= Text shown =
# Sound Board Recommendations



## George J (Nov 28, 2019)

Hello all,
My high school just passed a referendum that included money for the 605 seat performing arts center. We are looking for a digital sound board. Currently we have a 32 channel Allen & Heath GL2800. During the last few shows we have been filling all 32 inputs and all 8 aux outputs. The board is normally located in the booth. The 32 channel audio snake allows for a mid house position or booth position. If it makes any difference, we use 20 Shure QLXD4s and a variety of other wired mics. Anyways, we want something that can be cue based, have more input and output channels, remote connectivity, and preferably have and I/O box so the board can be moved around the venue. 

Also, our venue is wired in mono with L being Mids/Highs and R being subs

If you could let me know any ideas, it would be much appreciated!


----------



## Jammer (Nov 28, 2019)

Lots of discussion on this in other threads here. Also the Live Audio Board at ProsoundWeb here: https://forums.prosoundweb.com/ has a wealth of information and some threads specifically on theatre audio mixers. Offerings from Midas, Soundcraft, Yamaha, Allen & Heath etc. have a wide range of mixers and stage boxes, so best to figure out the requirements, e.g. 32 - 48 inputs, aux returns, etc. then balance that against the installed speaker system, then balance that against the budget. You need to replace the analog snake run with shielded CAT 5e/CAT 6 ethernet and you should be able to run that to both positions so you can move the board and they all have some wireless remote e.g. iPad, Android capability by adding a router as an option. Also consider the operator level if there is a lot of volunteer turnover expected to run the system. One very popular board is the Yamaha QL5 with Dante/RIO stage boxes, has a great workflow for theatre. Possible, but I wouldn't recommend moving it between positions. It's also not cheap and may not be within your budget. Of course if the speaker system is lacking there wouldn't be much point. There lots of discussion on the mono versus stereo, in many applications mono is fine, but if you are looking to say pan a sound FX from left to right this might be the time to think about running L/R and Sub, maybe even add a center fill to provide more mix output options.

= Source data =
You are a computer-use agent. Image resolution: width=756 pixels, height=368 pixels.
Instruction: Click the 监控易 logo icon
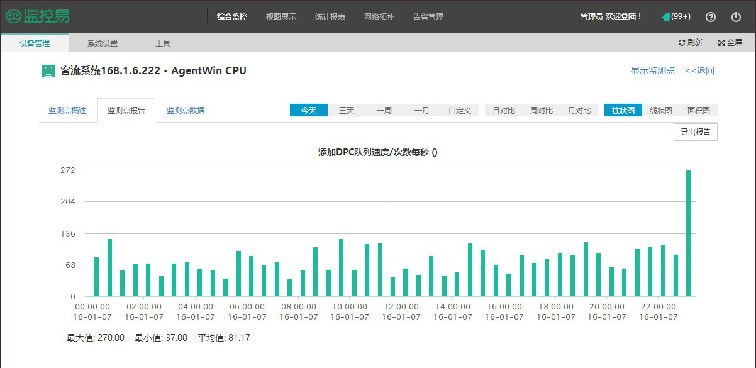tap(14, 16)
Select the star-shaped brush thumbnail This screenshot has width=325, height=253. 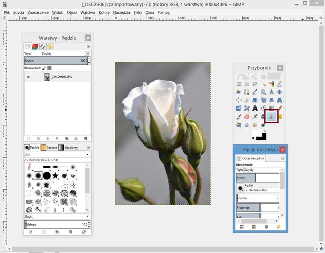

= Aim of the exercise =
Quote the sound board thread above between "# Sound Board" and "be much appreciated!", inclusive.

= The response =
# Sound Board Recommendations



## George J (Nov 28, 2019)

Hello all,
My high school just passed a referendum that included money for the 605 seat performing arts center. We are looking for a digital sound board. Currently we have a 32 channel Allen & Heath GL2800. During the last few shows we have been filling all 32 inputs and all 8 aux outputs. The board is normally located in the booth. The 32 channel audio snake allows for a mid house position or booth position. If it makes any difference, we use 20 Shure QLXD4s and a variety of other wired mics. Anyways, we want something that can be cue based, have more input and output channels, remote connectivity, and preferably have and I/O box so the board can be moved around the venue. 

Also, our venue is wired in mono with L being Mids/Highs and R being subs

If you could let me know any ideas, it would be much appreciated!